- Short dance: 7:45 a.m. PT / 10:45 a.m. ET / 5:45 p.m. Moscow / 11:45 p.m. Tokyo
- Free dance: 4:30 p.m. PT / 7:30 p.m. ET / 2:30 a.m. Moscow / 8:30 a.m. Tokyo (4/1)
You often think about ice dance as the discipline where one team dominates. But there hasn't been a back-to-back champion since 2007, when Albena Denkova/Maxim Staviski won two in a row. Even during the Virtue/Moir and Davis/White era, they alternated years in their four combined title wins. Will we have our first repeat in almost a decade? Or will the defending champs be dethroned?
The ice dance event will open competition in Boston this week on Wednesday, with five teams that have paths to the top of the podium. But one thing's for sure, ice dance will be most certainly be the best chance for Team USA to medal at these World Championships.
Rocker Predictions: 2016 Worlds
GOLD Maia Shibutani/Alex Shibutani USA - It's been all about momentum for the newly-crowned U.S. and Four Continents champions.
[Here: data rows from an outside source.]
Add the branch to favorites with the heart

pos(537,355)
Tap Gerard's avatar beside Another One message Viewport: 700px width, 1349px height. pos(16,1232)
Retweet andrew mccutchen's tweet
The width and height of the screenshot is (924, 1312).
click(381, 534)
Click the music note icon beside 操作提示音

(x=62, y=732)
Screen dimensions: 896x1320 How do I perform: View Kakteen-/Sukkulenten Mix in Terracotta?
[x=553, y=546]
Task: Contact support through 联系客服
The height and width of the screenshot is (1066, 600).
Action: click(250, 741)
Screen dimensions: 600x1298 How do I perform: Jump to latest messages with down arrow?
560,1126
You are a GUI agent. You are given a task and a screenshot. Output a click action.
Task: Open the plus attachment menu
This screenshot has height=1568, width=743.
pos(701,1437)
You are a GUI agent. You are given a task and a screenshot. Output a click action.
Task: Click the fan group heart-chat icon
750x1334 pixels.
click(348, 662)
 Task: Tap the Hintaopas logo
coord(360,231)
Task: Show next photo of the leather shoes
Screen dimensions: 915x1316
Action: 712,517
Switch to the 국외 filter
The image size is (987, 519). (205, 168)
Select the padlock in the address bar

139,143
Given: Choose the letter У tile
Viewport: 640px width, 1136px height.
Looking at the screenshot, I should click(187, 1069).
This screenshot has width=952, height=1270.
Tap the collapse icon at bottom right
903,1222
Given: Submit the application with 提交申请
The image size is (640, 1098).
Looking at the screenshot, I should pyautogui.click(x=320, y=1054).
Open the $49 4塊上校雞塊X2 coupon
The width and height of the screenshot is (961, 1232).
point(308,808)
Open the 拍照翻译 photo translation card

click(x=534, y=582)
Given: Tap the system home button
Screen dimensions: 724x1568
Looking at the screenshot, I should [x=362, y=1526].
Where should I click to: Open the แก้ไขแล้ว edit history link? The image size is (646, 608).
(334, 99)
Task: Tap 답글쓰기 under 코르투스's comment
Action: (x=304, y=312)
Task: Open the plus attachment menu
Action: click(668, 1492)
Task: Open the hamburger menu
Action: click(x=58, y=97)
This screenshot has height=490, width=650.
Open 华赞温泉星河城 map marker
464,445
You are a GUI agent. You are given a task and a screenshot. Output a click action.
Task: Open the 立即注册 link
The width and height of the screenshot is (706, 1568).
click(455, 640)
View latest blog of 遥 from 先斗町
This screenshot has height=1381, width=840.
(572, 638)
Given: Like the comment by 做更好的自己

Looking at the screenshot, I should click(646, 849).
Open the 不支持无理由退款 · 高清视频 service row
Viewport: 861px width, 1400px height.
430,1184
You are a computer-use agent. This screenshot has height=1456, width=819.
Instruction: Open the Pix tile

The Shibutanis' return to glory has been well-documented this season, but I'll do it again anyway. It was five years ago that they earned a surprise bronze in their Worlds debut. But since then, they haven't even been close to the medals, often playing second (or third) fiddle to their teammates. But last season's fifth-place at Worlds signaled both a renewed spark in their skating and a recognition of their improvements by the international judges. This season, their win at NHK Trophy catalyzed their ascent in both scores and placements - they went on to be more competitive at Grand Prix Final than they had ever been, after which they won their first U.S. title and first Four Continents title, defeating teams that have caused all sorts of trouble for them during the past couple of seasons.
The arrows have been pointing upward for the Shibutanis more than for any other team this season. So much of their chances this week will depend on the short dance, particularly in where they are in the skate order. But it may just be the home ice advantage that will push them over the top this week. Savor their free dance, it's magic. And the home crowd will be putty in their hands.
SILVER Gabriella Papadakis/Guillaume Cizeron FRA - The defending World champions come in after a season full of troubles. Papadakis suffered a concussion earlier in the season during training that took them out of the entire international season up through Europeans. And even with that interruption, they won Euros, though with a second-place showing behind Cappellini/Lanotte in the short dance. And just last week, we learned that Papadakis took a fall in practice that required stitches to her left knee. So their preparation for Worlds has not been ideal, and you wonder whether their lack of competition time is going to be an issue for their element levels. If they can max out those levels, then I see that second World title in their future.
BRONZE Kaitlyn Weaver/Andrew Poje CAN - Speaking of levels, the Grand Prix Final champions lost all sorts of points in their free dance at Four Continents with low levels, which cost them a chance at the title there. But up until then, they had won everything they entered this season.
4. Madison Chock/Evan Bates USA - Chock/Bates' silver behind the Shibutanis at Four Continents marked their most confident skating yet this season. They took silver last year at Worlds and will most certainly be in the hunt again for a medal.
5. Anna Cappellini/Luca Lanotte ITA - World champs two years ago, Cappellini/Lanotte have been more solid this season than they were last year, where they couldn't really find their rhythm. But silver at Euros and defeating Papadakis/Cizeron in the short dance will help boost their confidence on the way to Boston this week.
6. Madison Hubbell/Zachary Donohue USA - Hubbell/Donohue are certainly in the category of most improved this season, with their short dance in particular showcasing the kind of atmosphere they are able to create with their programs. They have never been higher than tenth at Worlds, but the time is right for them to finally crack the top six.
7. Victoria Sinitsina/Nikita Katsalapov RUS - With Bobrova/Soloviev out of Worlds after Ekaterina Bobrova tested positive for meldonium - the newly-banned performance-enhancing drug that has rocked Russian athletics - Sinitsina/Katsalapov get their chance to lead the Russian teams in Boston. They were fourth at Europeans.
8. Piper Gilles/Paul Poirier CAN - Sixth last year at Worlds, Gilles/Poirier haven't found their way to break into the very top pack of ice dance teams quite yet. They will be taking a risk by debuting a new short dance this week in Boston after not quite having the success and comfort with the one they've been competing all season.
9. Alexandra Stepanova/Ivan Bukin RUS - But the direct beneficiaries of Bobrova/Soloviev's withdrawal are Stepanova/Bukin, who were the first alternates for Team Russia. They were ninth last year at Worlds.
10. Penny Coomes/Nicholas Buckland GBR - Like Gilles/Poirier, Coomes/Buckland also made a change in their short dance this season, and they debuted it successfully at Europeans a couple of months ago. They will be looking to get back into the top ten at Worlds after missing last year's Worlds with illness.